Stored records:
::::::::::

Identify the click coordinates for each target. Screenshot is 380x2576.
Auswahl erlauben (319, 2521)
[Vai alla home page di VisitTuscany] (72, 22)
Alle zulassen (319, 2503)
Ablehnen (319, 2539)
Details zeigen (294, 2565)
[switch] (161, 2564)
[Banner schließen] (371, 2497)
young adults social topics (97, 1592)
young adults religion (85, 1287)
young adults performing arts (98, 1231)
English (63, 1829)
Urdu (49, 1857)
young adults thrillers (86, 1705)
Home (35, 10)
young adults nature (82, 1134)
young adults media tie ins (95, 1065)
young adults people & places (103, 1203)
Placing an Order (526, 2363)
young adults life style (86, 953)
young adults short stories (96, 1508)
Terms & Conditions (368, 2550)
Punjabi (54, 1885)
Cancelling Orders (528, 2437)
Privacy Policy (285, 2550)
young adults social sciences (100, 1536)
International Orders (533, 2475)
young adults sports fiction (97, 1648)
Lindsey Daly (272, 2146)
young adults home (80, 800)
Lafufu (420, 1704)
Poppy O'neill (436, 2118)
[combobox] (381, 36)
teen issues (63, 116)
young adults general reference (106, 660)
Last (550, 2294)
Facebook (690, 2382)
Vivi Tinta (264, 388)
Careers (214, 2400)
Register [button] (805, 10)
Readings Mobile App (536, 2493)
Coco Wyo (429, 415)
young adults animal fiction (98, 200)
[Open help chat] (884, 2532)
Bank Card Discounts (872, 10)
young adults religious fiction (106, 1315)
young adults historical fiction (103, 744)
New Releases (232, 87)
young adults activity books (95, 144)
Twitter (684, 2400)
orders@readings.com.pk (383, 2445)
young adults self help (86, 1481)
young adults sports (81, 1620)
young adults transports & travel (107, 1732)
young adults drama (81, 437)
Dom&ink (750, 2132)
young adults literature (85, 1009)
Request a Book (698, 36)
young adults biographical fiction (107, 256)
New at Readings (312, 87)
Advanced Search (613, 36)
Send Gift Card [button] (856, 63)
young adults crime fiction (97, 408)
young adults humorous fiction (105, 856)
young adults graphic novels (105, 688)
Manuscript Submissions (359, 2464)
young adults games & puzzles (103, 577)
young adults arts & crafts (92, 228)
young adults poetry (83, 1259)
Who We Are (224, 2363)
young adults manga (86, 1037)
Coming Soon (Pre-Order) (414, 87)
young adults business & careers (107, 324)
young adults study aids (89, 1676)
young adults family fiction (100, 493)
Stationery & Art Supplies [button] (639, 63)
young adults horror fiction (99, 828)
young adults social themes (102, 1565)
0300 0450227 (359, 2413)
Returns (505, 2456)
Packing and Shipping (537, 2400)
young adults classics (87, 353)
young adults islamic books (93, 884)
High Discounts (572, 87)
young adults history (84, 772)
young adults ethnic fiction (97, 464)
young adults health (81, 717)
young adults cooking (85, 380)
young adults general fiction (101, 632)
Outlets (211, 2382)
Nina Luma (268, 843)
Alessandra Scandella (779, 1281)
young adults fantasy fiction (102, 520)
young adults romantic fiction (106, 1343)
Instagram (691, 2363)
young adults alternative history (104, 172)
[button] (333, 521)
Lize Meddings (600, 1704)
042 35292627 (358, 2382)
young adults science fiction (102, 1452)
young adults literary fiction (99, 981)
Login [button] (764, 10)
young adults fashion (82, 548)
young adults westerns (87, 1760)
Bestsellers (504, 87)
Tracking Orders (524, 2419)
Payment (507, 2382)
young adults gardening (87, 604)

::::::::::

If a line in the entries above holds the word "button", count it; then report the total alone.

5